A-t-on jamais le droit de mentir ?


Question : « A-t-on jamais le droit de mentir ? »

Réponse :
La Bible ne fait état d'aucun cas où un mensonge est présenté comme la bonne chose à faire. Le neuvième des Dix Commandements interdit les faux témoignages (Exode 20.16). Proverbes 6.16-19 mentionne « la langue menteuse » et « le faux témoin qui dit des mensonges » dans une liste de sept choses que l'Éternel a en horreur. L'amour « se réjouit de la vérité » (1 Corinthiens 13.6). Pour d'autres passages bibliques qui condamnent le mensonge, voir Psaume 119.29, 163, 120.2, Proverbes 12.22, 13.5, Éphésiens 4.25, Colossiens 3.9 et Apocalypse 21.8. Les Écritures mentionnent de nombreux exemples de mensonges, de la tromperie de Jacob en Genèse 27 à celle d'Ananias et Saphira en Actes 5. Encore et encore, on voit que le mensonge mène à la tristesse, au deuil et au jugement.
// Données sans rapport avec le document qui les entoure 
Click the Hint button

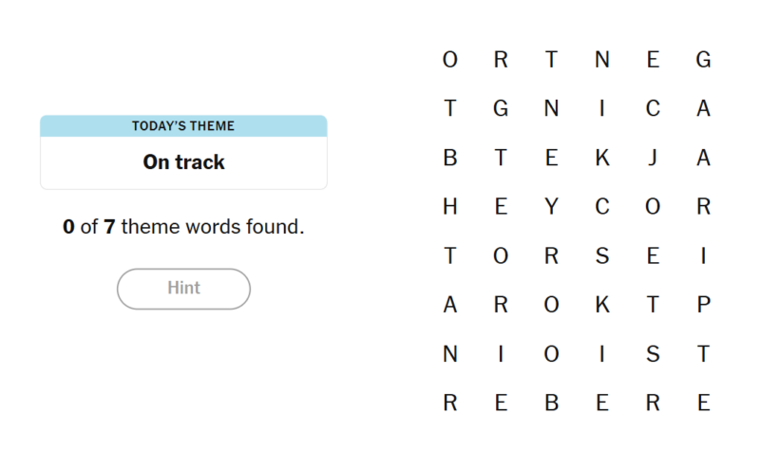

La Bible mentionne au moins deux cas où un mensonge a eu des conséquences positives. Les sages-femmes de Hébreux ont été bénies pour avoir menti à Pharaon (Exode 1.15-21) et leur mensonge a certainement sauvé la vie de nombreux bébés hébreux. Un autre exemple est le mensonge de Rahab pour protéger les espions israélites en Josué 2.5. Il est important de noter cependant que Dieu le cautionne pas ces mensonges : même s'ils ont eu des conséquences « positives », la Bible ne loue pas les menteurs et ne dit jamais qu'il y a des cas où le mensonge est la bonne chose à faire. En même temps, elle ne dit pas non plus explicitement qu'il n'y a aucun cas où le mensonge est acceptable.

La question demeure : y a-t-il des cas où le mensonge est la bonne chose à faire ? L'exemple le plus courant de ce dilemme est celui de Corrie ten Boom, aux Pays-Bas, sous l'occupation nazie : alors qu'elle cachait des Juifs chez elle pour les protéger, des soldats nazis sont venus lui demander si elle savait où des Juifs étaient cachés. Que devait-elle faire ? Dire la vérité et laisser les Nazis capturer les Juifs qu'elle cherchait à protéger ? Ou mentir pour les sauver ?

Dans une telle situation, le mensonge est peut-être acceptable s'il constitue la seule solution possible pour éviter un mal épouvantable. De tels mensonges sont comparables à ceux des sages-femmes et de Rahab. Dans un monde marqué par le péché et dans une situation désespérée, le mensonge peut être un moindre mal afin d'éviter un mal bien plus grand. À noter cependant que ces cas sont extrêmement rares. La grande majorité des hommes de l'Histoire n'ont jamais fait face à une telle situation.